- Oulagisket / Lisburne Grange (Garrison, NY)
- U.S. National Register of Historic Places
- Location: NY 9-D, Philipstown, New York
- Coordinates: 41°22′34″N 73°56′10″W﻿ / ﻿41.37611°N 73.93611°W
- Area: 19 acres (7.7 ha)
- Built: ca. 1864
- Architectural style: Italianate
- MPS: Hudson Highlands MRA
- NRHP reference No.: 82001253
- Added to NRHP: November 23, 1982

= Oulagisket =

Historic house in New York, United States

Oulagisket or "Lisburne Grange," also known as the Sloan Estate, is a historic estate located in Garrison, New York, in Putnam County. It consists of the main house and carriage house (c. 1864), superintendent's cottage (c. 1890), barns (1916), and carpenter's shop (c. 1900). The main house is a 2 1/2-story stuccoed masonry building in the Italianate style. It has a large 2-story service wing. The carriage house is a 2-story masonry building with a gable roof.

The house was built by Samuel Sloan and his wife, Margaret Elmendorf Sloan, in Garrison, New York, as their summer estate, which they called Oulasgisket. Sloan, best known for his 32-year-long presidency of the Delaware, Lackawanna and Western Railroad, was a prominent 19th century railroad magnate. Now consisting of 16 acres, the original estate comprised several hundred acres, consisting of outbuildings, barns, and, ultimately, three large summer homes built as wedding presents for three of his children. The house was originally approximately 8,000 square feet and was built in the mid-nineteenth-century Gothic style then popular in the United States.
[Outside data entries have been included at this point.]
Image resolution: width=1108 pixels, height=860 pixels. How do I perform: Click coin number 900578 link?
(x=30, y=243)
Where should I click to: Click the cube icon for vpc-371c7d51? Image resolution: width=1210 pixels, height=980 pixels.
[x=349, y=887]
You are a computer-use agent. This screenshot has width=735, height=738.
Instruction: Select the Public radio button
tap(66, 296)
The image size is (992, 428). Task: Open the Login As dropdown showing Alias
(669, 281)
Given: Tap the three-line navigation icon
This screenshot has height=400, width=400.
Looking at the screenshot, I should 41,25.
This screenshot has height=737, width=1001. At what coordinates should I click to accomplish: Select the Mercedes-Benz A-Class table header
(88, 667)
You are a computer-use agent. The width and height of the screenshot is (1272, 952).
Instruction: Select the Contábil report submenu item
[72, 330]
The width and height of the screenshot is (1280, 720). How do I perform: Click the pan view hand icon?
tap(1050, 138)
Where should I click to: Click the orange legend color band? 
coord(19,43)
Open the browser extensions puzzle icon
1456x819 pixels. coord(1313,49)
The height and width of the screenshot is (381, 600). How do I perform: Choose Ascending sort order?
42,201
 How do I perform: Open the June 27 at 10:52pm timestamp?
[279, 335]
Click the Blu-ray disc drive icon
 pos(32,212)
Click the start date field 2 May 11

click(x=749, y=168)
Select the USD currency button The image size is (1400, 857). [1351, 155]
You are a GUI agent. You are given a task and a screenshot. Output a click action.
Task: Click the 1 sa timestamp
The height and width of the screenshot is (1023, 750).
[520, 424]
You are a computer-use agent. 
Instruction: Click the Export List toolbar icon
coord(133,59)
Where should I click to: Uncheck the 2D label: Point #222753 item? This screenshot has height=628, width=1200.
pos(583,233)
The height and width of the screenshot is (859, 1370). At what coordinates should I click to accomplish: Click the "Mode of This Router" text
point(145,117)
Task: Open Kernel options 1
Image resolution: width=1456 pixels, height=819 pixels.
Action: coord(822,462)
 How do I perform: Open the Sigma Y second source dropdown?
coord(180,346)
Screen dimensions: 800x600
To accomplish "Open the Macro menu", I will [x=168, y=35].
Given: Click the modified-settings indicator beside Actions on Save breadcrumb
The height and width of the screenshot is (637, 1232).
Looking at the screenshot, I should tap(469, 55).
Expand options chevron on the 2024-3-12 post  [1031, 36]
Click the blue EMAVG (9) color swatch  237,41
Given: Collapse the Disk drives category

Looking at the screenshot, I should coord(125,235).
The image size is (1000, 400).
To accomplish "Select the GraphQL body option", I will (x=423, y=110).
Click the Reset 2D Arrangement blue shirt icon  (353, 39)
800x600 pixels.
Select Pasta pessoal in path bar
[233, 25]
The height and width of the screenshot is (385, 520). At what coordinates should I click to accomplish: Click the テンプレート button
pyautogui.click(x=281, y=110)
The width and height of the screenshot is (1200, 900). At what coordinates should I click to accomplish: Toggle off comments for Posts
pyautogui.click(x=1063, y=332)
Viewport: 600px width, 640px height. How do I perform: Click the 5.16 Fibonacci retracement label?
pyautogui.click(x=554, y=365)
His son and daughter-in-law, Katherine and Samuel Sloan, Jr., inherited the estate in 1907 and began large scale changes and modifications. The original American Indian name, Oulagiskit, was changed to Lisburne Grange, in honor of the birthplace of Samuel Sloan, Sr. in Lisburne, County Down, Ireland. The house itself was expanded by approximately 5,000 square feet and completely redesigned in the then more-popular Italianate style, largely eliminating all Gothic traces. In addition, Fletcher Steele, one America's most famous landscape architects of the first half of the 20th century, was hired to redesign and expand the existing landscaping. His work was performed in the late 1920s and resulted in a series of gardens and vistas that were widely admired as examples of his work. Steele's last piece of work for the Sloans was a replacement summerhouse, completed in 1937 and inspired by Chinese architecture which Steele encountered in a 1934 trip to China.

Following the death of Katherine Sloan in the early 1950s, the estate was ultimately sold to its first non-Sloan owners, who occupied the property until 2010, when it was sold again. Remarkably, Lisburne Grange was owned by only three families for almost 150 years.

It was listed on the National Register of Historic Places in 1982.